Exelon embarked on a hard-fought campaign to underscore nuclear power’s value to local stakeholders, state policy makers, elected officials, and state legislators, and with the crucial backing of a broad coalition of more than 200 business, labor, environmental, and even religious groups, the company managed to help enact the Future Energy Jobs Act in Illinois in December 2016.

A similar measure had previously been adopted in New York to preserve the at-risk Nine Mile Point and Ginna reactors upstate. Policy to prop up uneconomic nuclear reactors are or will soon be under consideration in Ohio, New Jersey, Connecticut, and Pennsylvania. (See “SLIDESHOW: Nuclear “Bailout” Trend Gains Traction in More States” for recent developments.)

The trend is disconcerting and bitterly opposed by non-nuclear merchant generators, however. Dynegy, Eastern Generation, NRG Energy, and Calpine Corp. are challenging both measures in court, arguing that they interfere with the Federal Energy Regulatory Commission’s jurisdiction over wholesale electric rates, and unlawfully interferes with interstate commerce.

But for Hanson, the law was pivotal for Exelon and the larger nuclear industry. “We had to take action,” he said.

Hanson noted that New York Gov. Andrew Cuomo is a Democrat while Illinois Gov. Bruce Rauner is a Republican. Despite their political affiliations, “both leaders recognized the need for an “all-of-the-above” approach to reducing emissions, while preserving and growing jobs, keeping energy costs affordable and ensuring that our economy remains competitive,” he said.

The Fight Isn’t Over

Looking ahead, Hanson recognized that the “fight isn’t over,” because the litigation in both states remains unresolved. However, Exelon “is confident about the future,” he said.

One driving factor certain to underscore nuclear’s value is that “The transition to a lower-carbon economy is irreversible,” said Hanson.
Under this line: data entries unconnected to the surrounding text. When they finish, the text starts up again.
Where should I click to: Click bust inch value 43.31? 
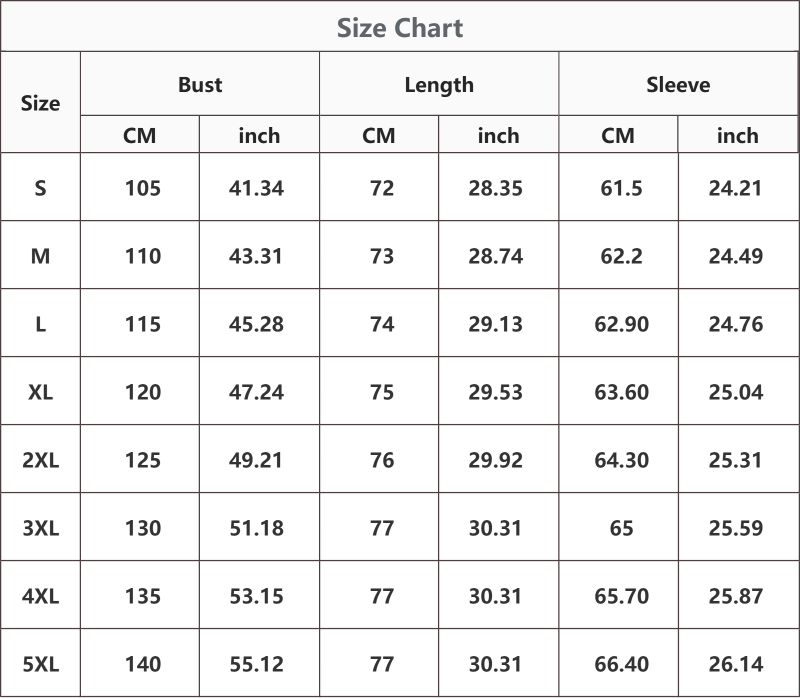pyautogui.click(x=256, y=256)
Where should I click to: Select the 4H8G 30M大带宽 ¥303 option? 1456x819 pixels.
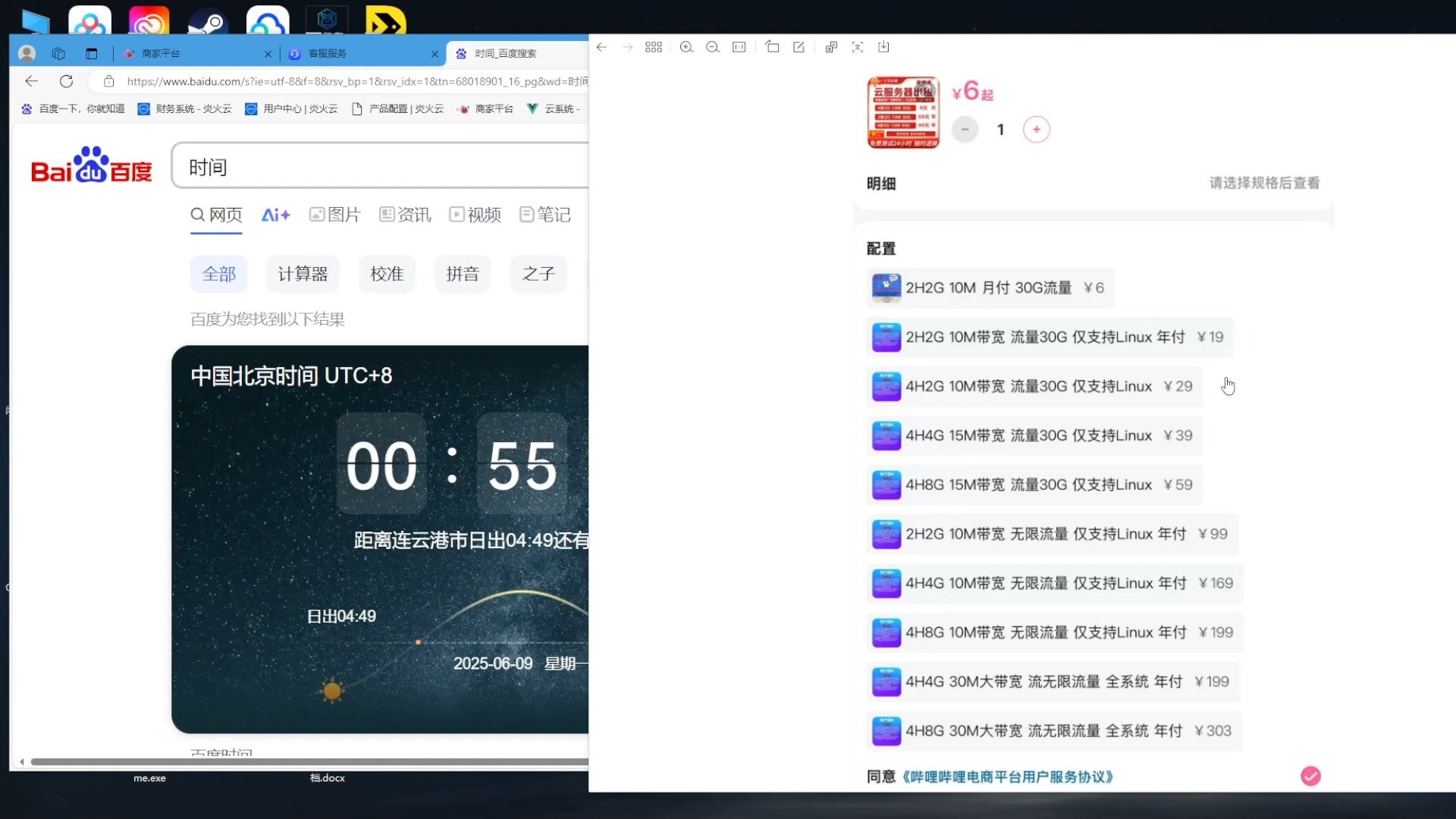click(x=1053, y=731)
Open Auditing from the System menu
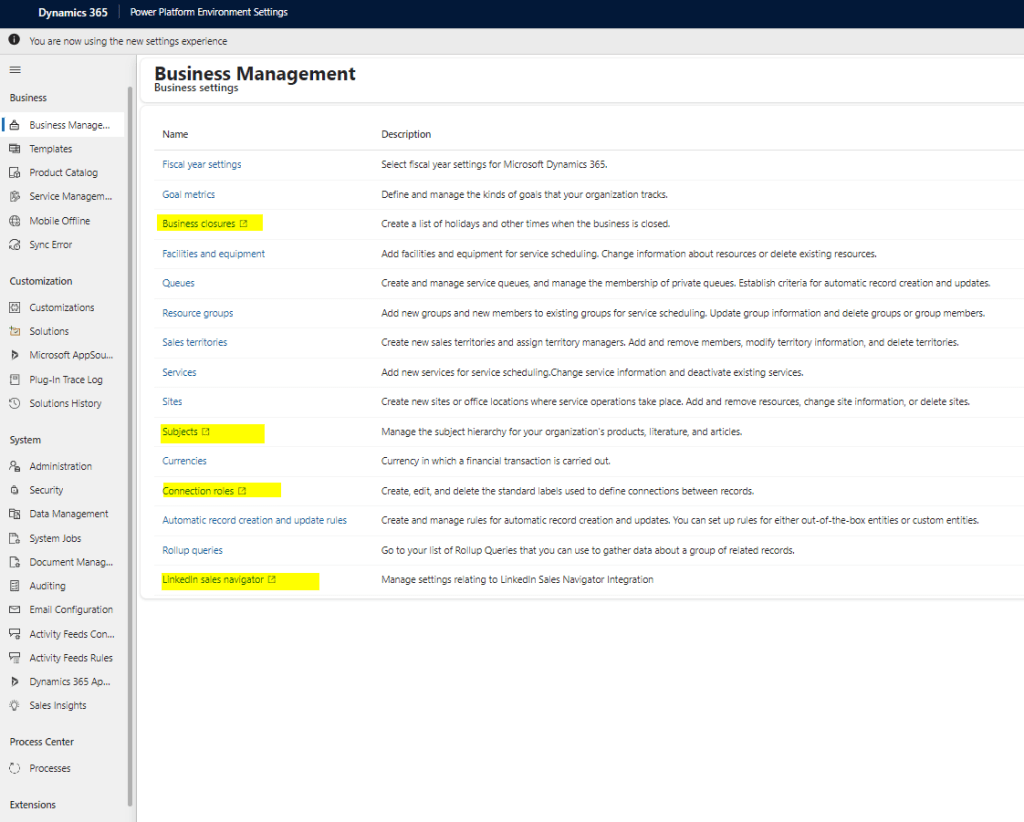 pos(47,586)
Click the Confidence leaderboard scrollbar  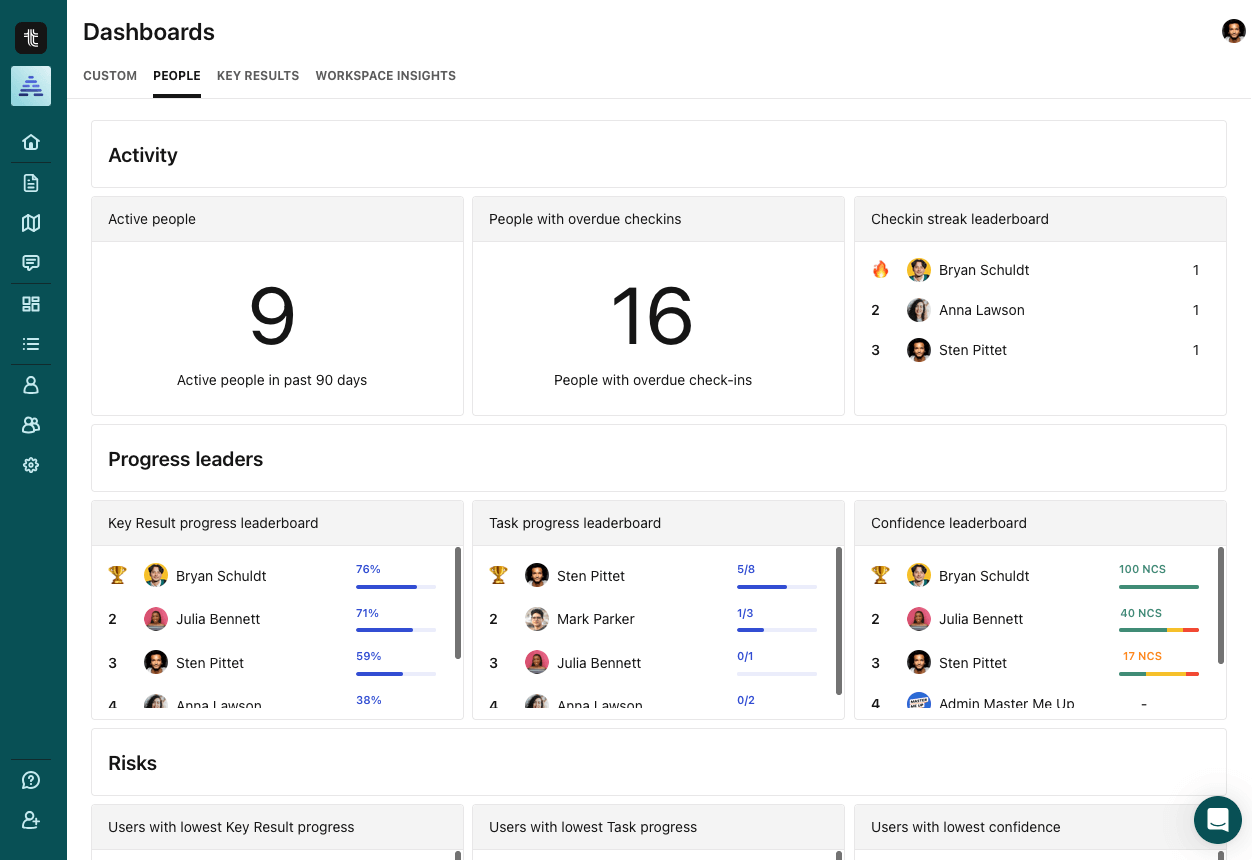(1220, 605)
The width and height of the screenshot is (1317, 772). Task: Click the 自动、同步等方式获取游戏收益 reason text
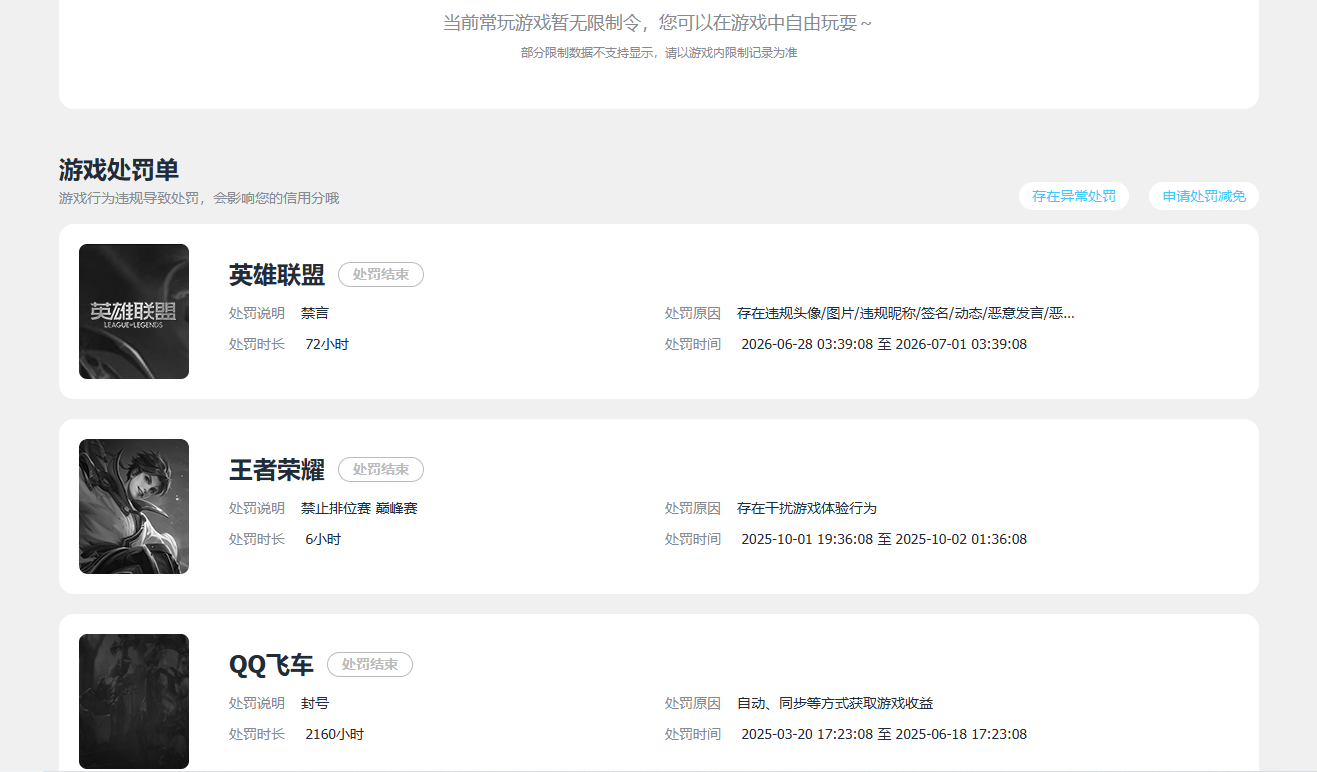click(835, 703)
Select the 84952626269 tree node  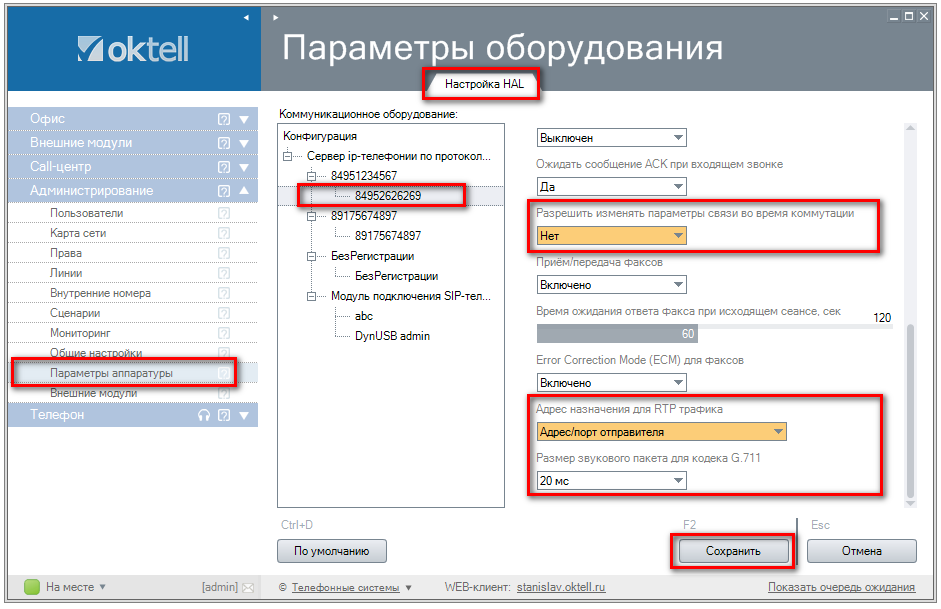tap(387, 196)
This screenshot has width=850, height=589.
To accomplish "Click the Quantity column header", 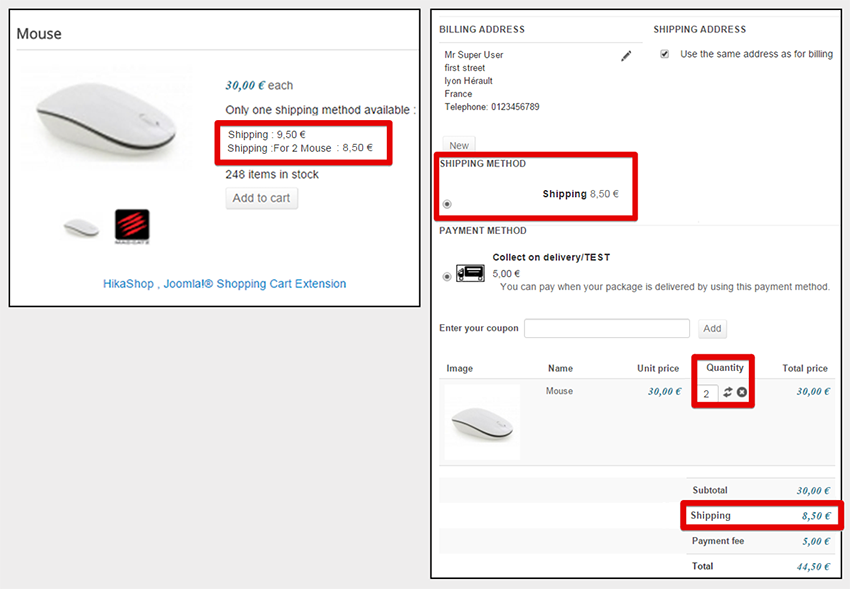I will click(724, 367).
Market forces, technology advancements, and consumer preference shows an overarching shift towards “energy that is clean and affordable,” he said.

Nuclear power was a national obligation, Hanson argued. “We can and must build on this,” he said. “We must get our policies right so that we don’t undermine our energy security or unintentionally move our country further from achieving our environmental and economic goals.”

As no coordinated federal policy is in sight, that responsibility is shifted to the states, he said. “They can serve as incubators for innovative policies to address complex economic and energy challenges, as New York and Illinois have done.”

The sector continues to face several debilitating roadblocks. The recent Westinghouse bankruptcy, for example, has threatened the future of four AP1000 reactor new builds in Georgia and South Carolina and spot lit risks associated with nuclear construction. But Hanson optimistically suggested that the future may be invested in small modular reactors.

In the end, he called for a general coalition within the power sector to help find a “common ground” to advance their shared goals.

“Regardless of how we make power, we must all work together, to adapt, innovate and advocate, to build and demonstrate the value of our people, our plants and our product,” he said.